Uma das menores ilhas do Caribe, Barbados se destaca mais pelo turismo e pela sua cultura tropical do que propriamente pela excelência de seus atletas. Num país onde o esporte nacional é o críquete (que não é disputado no Pan), medalhas olímpicas e pan-americanas podem ser contadas nos dedos. Ao longo de suas participações no Pan, o país obteve, até hoje, apenas nove medalhas, nenhuma de ouro. Foram seis pratas e três bronzes.

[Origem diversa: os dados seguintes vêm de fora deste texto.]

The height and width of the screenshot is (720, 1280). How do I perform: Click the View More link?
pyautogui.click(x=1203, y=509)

Na história do Pan, Barbados tem somente seis participações. Sua estréia na competição aconteceu em 1963, nos Jogos de São Paulo, de onde saiu com três medalhas de bronze. Após os Jogos de Cali, na Colômbia, em 1971, ficaria 28 anos sem comparecer aos Jogos. Seu retorno aconteceu em 1999, em Winnipeg, no Canadá, onde conquistaria a terceira medalha de prata de sua história e o quinto bronze.
Nos Jogos de Santo Domingo, em 2003, terminou em 26.º lugar, com apenas uma medalha de bronze, conquistada pela corredora Andrea Blacket, nos 400m com barreiras.

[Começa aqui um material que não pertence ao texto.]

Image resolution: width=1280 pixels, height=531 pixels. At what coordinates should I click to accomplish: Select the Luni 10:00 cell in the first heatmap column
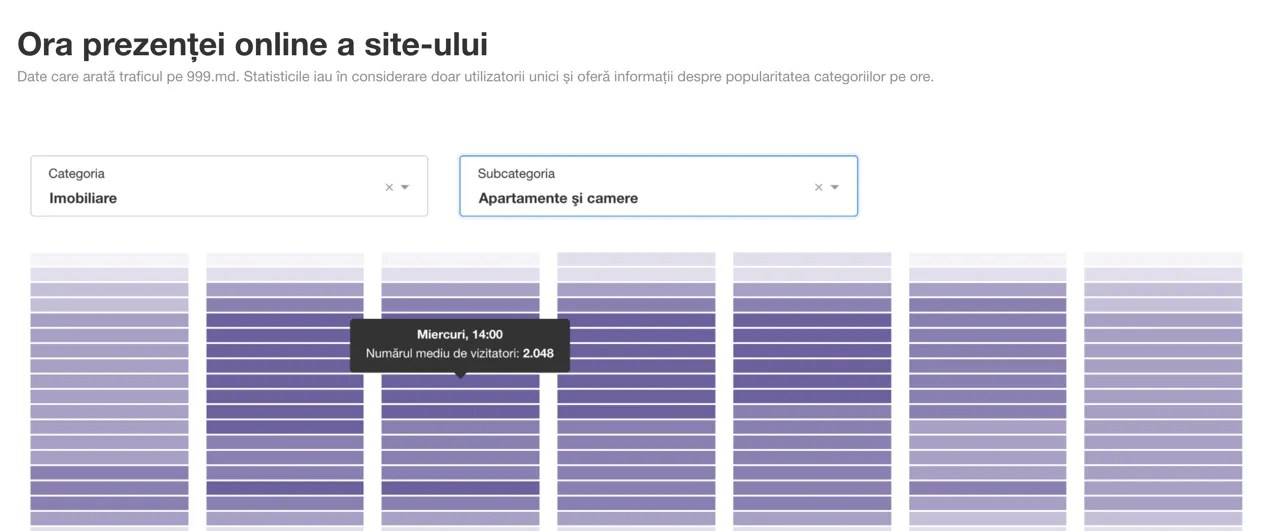pos(109,320)
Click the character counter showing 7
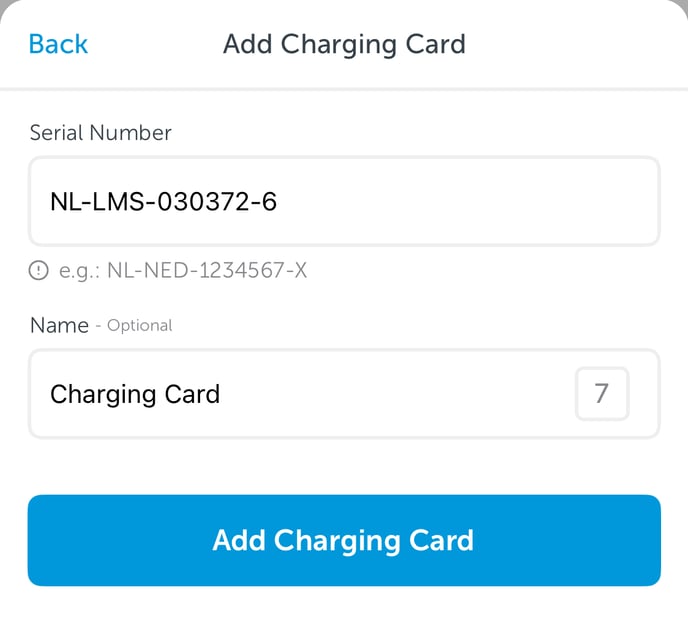The width and height of the screenshot is (688, 623). 602,394
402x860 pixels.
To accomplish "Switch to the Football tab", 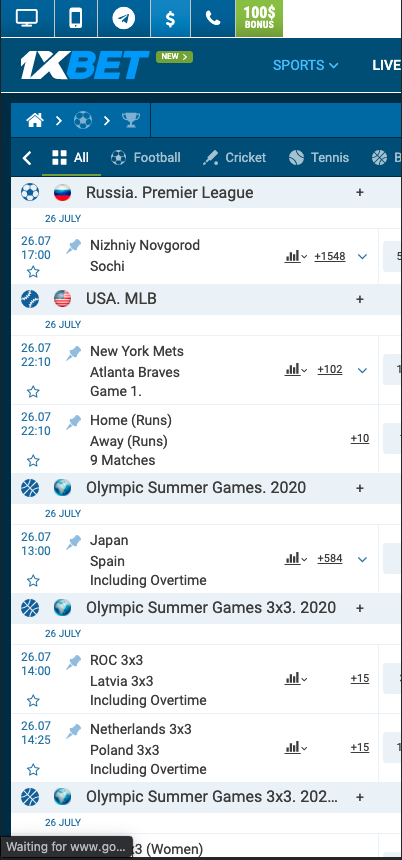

Com seus atletas mais renomados já na casa dos 30 anos, casos dos velocistas Obadele Thompson e Andrea Blackett, são poucas as apostas de Barbados em termos de medalhas no Rio-2007.

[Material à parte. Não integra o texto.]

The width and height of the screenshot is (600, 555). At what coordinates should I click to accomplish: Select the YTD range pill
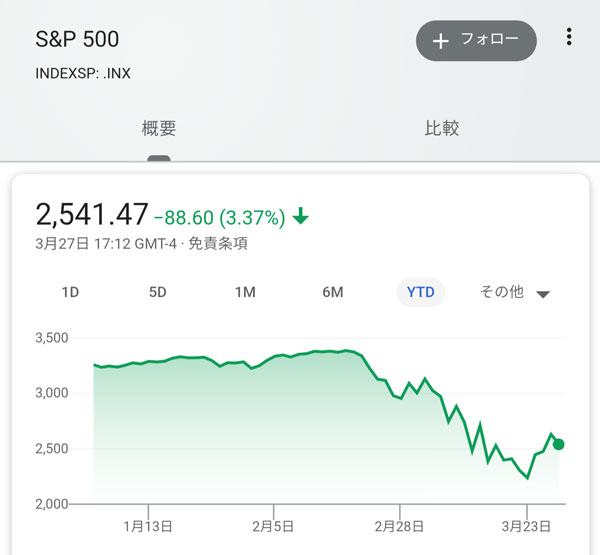pyautogui.click(x=421, y=292)
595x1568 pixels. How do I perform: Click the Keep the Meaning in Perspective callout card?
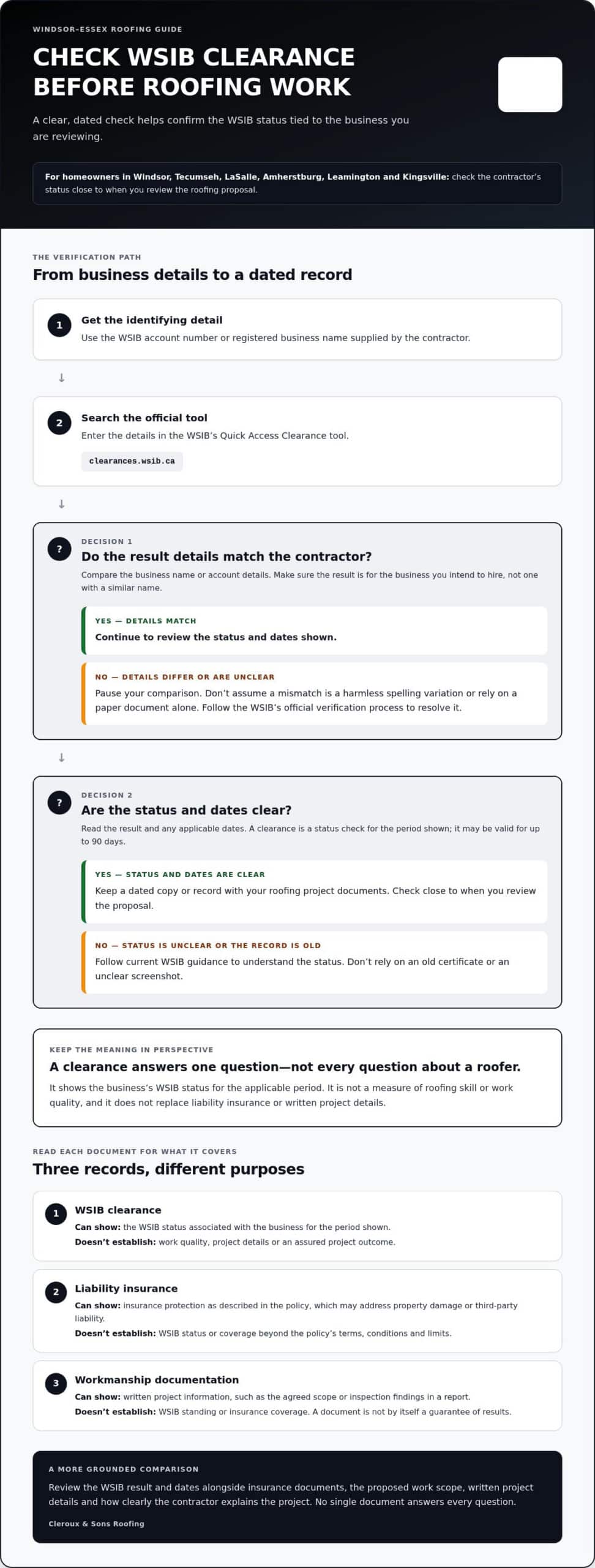298,1077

A maiores chances estão no atletismo e na natação, esportes nos quais o país tem obtido os melhores resultados nos últimos anos. O jovem nadador Bradley Ally, que em 2007 estará completando 20 anos, é a principal esperança de um pódio para os barbadianos.
As chances de medalhas ficam ainda mais reduzidas, por que o país disputa poucas modalidades. Entre as principais, figuram o atletismo, tiro, natação, ciclismo, boxe e ginástica.